Tuesday, April 12, 2011

Tough week...and it's only Tuesday!

I was told right from the beginning that there would be times when I just could not do what I wanted to do.  Of course...I know that...I will just do the best I can.  That is just what I have done, so far, but now I feel like I am crashing against a wall with a list of stuff to do that is a mile long and there is no one around who can help me with it.  Passover starts Monday!  My house is not ready.  My kitchen is not ready.  I am not ready!  I said I would not be as fussy this year about how things were done.  Unfortunately I am still me.  I still am obsessive about doing "things right."  I still feel like if it is not done right, it is not done.  Too much right now. 

I know my husband said he would "take care of it."  He will do what he can, but he can't do it all.  The girls did their rooms.  I'm sorry girls, but those rooms are not PASSOVER CLEAN.  I know you tried and I know I am being way too critical today, but panic mode has set in and I am feeling overwhelmed.  I will try to relax and let you finish on Saturday but if I don't see action Saturday morning I know I am going to freak and try to do it myself.  Please...save me from me. 
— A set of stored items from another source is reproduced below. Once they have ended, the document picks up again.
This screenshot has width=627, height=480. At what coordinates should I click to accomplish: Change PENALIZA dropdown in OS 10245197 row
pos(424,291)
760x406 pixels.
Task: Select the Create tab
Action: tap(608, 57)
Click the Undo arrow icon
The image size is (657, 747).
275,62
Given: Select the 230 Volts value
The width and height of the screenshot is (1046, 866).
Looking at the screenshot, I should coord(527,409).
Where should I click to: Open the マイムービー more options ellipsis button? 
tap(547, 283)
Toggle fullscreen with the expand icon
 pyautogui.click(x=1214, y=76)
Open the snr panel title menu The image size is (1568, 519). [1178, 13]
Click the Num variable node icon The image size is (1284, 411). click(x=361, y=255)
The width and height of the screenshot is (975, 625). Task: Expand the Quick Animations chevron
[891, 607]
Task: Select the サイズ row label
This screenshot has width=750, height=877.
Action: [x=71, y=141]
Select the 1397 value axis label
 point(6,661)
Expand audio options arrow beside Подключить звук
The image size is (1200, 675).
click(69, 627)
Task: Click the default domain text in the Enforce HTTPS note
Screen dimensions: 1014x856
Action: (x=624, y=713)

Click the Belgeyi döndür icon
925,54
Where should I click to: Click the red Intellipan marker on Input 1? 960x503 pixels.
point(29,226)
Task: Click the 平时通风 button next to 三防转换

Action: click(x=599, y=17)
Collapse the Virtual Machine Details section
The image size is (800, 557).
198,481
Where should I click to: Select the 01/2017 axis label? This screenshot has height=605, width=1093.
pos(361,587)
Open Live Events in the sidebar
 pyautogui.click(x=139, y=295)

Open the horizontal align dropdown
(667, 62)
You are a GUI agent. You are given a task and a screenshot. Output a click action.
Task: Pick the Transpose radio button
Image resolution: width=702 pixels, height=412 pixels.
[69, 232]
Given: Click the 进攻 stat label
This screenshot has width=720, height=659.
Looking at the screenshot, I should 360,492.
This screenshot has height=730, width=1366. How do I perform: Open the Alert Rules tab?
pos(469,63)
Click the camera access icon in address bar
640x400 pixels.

I have stressed also over school this week.  It seems like there is a never-ending list of assignments that need to be managed.  I seem to cram it all in on Monday and Tuesday (bad planning on my part), which only adds to my list of things to obsess over.  Luckily everything is done now (except the Passover cleaning) and I am going to take a few minutes for me.  After lunch I will see how I feel and maybe, just maybe, I will clean my own bedroom and cross that off the list.  If things go really well, maybe the bathroom will get cleaned too, but I don't think I am going to push myself too hard.   I will try hard to pace myself so I can get through class tonight.  I don't want to fall asleep on the way home!